Cyrus, who Limón is sure would cry if he “wasn’t a boy in the summer heat,” also introduces her “long line of weepers.” The collection’s title is a familial classification for a brood too sensitive, too alert to the invisible sorrows teeming on the surfaces of things. Her narratives impressively indulge this inherited sensitivity without bending to cynicism.
While the delicateness of Limón’s inherited gaze leaves her often bruised, it also endows her with the tenderness necessary for beholding. In the six part titular “The Hurting Kind,” Limón’s telescopic eye scans across a generational horizon and fixes on the progenitor of her sensitivity.
Before my grandfather died, I asked him what sort of horse he had growing up. He said, Just a horse. My horse, with such a tenderness it rubbed the bones in my ribs all wrong.
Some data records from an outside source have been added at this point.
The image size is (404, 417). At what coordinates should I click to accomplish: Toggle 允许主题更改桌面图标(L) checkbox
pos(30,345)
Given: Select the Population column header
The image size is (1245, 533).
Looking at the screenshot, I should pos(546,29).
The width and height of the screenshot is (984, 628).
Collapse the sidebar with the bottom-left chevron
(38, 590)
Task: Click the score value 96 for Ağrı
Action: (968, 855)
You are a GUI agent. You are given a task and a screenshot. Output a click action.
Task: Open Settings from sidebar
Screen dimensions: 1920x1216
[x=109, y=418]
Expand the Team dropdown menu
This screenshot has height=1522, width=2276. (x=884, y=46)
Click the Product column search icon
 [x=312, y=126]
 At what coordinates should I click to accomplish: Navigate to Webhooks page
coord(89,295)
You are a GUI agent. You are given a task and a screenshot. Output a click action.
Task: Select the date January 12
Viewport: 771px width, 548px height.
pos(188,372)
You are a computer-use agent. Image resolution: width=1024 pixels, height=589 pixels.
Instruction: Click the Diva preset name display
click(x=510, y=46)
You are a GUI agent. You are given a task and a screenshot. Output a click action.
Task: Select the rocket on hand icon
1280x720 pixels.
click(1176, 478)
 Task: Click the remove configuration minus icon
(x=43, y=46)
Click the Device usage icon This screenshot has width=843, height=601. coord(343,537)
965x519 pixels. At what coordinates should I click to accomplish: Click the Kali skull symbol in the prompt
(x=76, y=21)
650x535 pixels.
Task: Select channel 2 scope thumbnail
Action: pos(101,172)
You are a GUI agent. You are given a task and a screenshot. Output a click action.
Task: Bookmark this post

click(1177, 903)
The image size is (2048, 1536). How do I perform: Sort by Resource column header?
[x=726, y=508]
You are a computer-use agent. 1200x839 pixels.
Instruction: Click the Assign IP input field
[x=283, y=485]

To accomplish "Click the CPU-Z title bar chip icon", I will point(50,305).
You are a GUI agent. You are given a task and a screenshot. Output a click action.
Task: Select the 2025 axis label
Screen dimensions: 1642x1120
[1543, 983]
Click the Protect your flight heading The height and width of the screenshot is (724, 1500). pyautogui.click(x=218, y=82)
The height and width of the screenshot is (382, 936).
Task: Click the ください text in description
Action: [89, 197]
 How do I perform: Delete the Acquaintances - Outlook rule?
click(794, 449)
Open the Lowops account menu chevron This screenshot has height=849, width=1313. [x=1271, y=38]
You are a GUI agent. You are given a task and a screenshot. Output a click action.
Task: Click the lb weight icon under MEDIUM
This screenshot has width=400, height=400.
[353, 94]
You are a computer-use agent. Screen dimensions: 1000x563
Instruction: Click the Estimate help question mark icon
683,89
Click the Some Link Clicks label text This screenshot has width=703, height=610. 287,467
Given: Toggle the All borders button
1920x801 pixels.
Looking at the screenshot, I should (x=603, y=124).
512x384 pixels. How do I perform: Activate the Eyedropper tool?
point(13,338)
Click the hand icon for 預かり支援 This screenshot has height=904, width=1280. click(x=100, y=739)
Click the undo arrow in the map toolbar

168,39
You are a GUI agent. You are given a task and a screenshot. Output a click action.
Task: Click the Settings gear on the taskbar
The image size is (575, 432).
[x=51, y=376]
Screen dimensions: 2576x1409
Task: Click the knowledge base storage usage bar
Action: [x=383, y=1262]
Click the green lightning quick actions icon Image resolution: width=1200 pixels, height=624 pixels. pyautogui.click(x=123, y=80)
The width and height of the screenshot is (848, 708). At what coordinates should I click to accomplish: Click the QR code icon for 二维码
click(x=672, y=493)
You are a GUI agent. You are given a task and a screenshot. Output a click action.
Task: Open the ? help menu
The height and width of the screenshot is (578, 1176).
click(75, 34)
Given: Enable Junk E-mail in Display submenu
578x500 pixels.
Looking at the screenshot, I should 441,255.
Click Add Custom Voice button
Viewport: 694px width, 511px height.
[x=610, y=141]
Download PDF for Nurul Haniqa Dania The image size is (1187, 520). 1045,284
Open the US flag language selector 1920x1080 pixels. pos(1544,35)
What sort? Even when prompted, her grandfather does not costume his beloved steed as a symbol or paint upon it some unwanted face. The only ornament he attaches is My. Reaching through the years, he clasps this single jewel of tenderness gently on. The sparsity of his response at once strikes us and Limón; we recall her chastising herself at the book’s start, “Why / can’t I just love the flower for being a flower?” Her grandfather’s response affirms Limón’s surmise that the art of beholding rejects categorization. Subjects of admiration glow when they are just—or rarely, joyfully, My.
In a time when we can often do little but behold each other—from behind masks or screens—Limón tells us how to do it right. The Hurting Kind encourages bearing witness to things as they are, in singular splendor.